Also this week I did some further work for the DSL people, who have noticed some inconsistencies with the way their data is stored in their own records compared to how it appears in the new editing system that they are using.  I wasn’t directly involved in the process of getting their data into the new editing system but spent some time going through old emails, looking at the data and trying to figure out what might have happened.  I also had a conference call with Marc Alexander and the Anglo-Norman Dictionary people to discuss the redevelopment of their website.  It looks like this will be going ahead and I will be doing the redevelopment work.  I’ll try to start on this after Easter, with my first task being the creation of a design document that will map out exactly what features the new site will include and how these relate to the existing site.  I also need to help the AND people to try and export the most recent version of their data from the server as the version they have access to is more than a year old.  We’re going to aim to relaunch the site in November, all being well.

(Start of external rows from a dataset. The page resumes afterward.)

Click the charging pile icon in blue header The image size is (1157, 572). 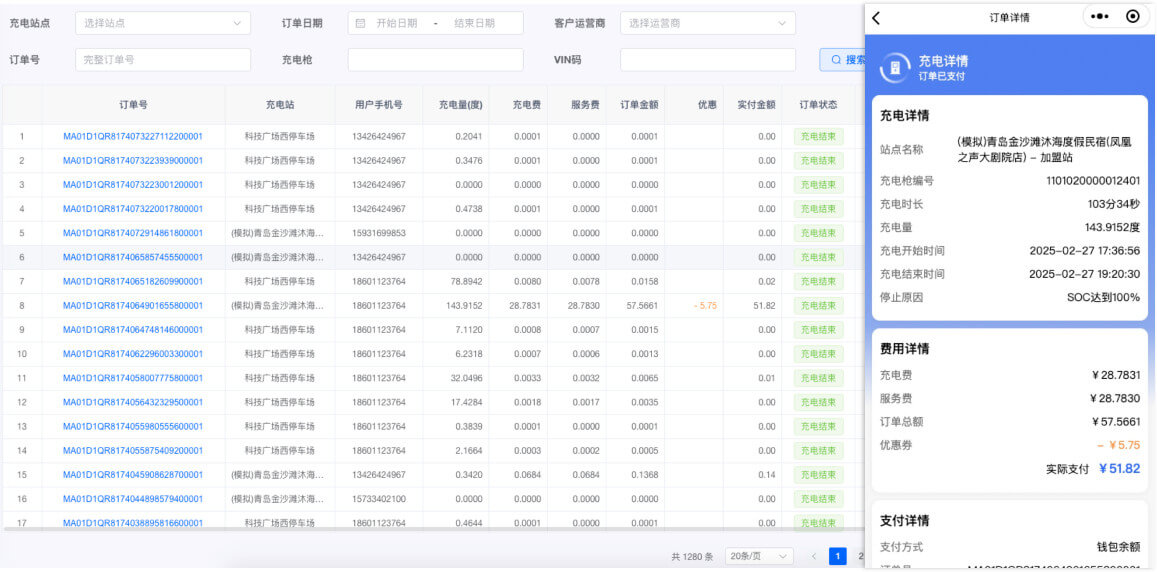[x=894, y=68]
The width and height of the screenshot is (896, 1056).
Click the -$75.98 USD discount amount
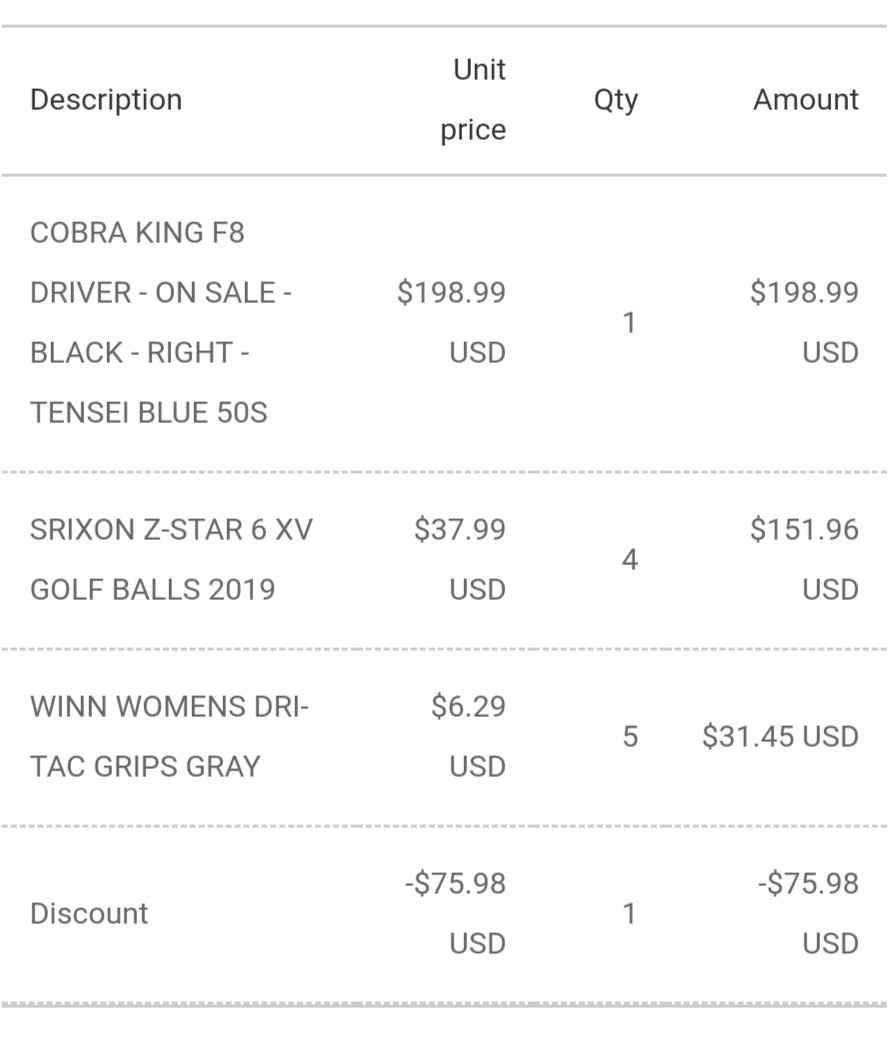tap(809, 914)
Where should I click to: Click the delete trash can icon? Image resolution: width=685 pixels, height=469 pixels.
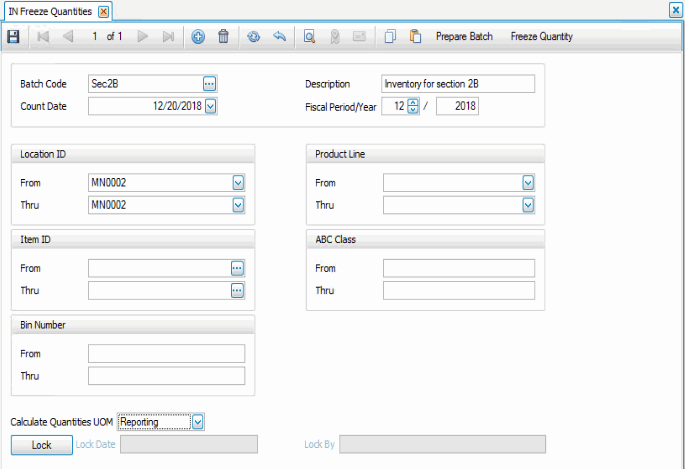pyautogui.click(x=223, y=37)
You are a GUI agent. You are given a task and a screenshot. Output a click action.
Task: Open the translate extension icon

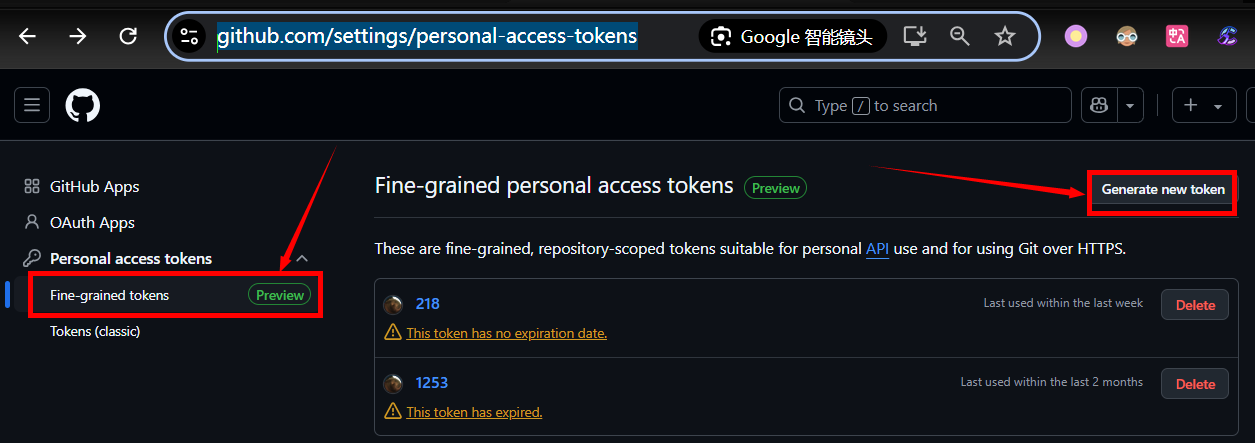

I also had a chat with Fraser Dallachy about the new quiz I’m developing for the Historical Thesaurus.  Fraser had a couple of good ideas about the quiz (e.g. making versions for Old and Middle English) that I’ll need to see about implementing in the coming weeks.  I also had an email conversation with the other developers in the College of Arts about documenting the technologies that we use or have used in the past for projects and made a couple of further tweaks to the Burns Supper map based on feedback from Paul Malgrati.

I’m going to be on holiday next week and won’t be back to work until Wednesday the 15th of April so there won’t be any further updates from me for a while.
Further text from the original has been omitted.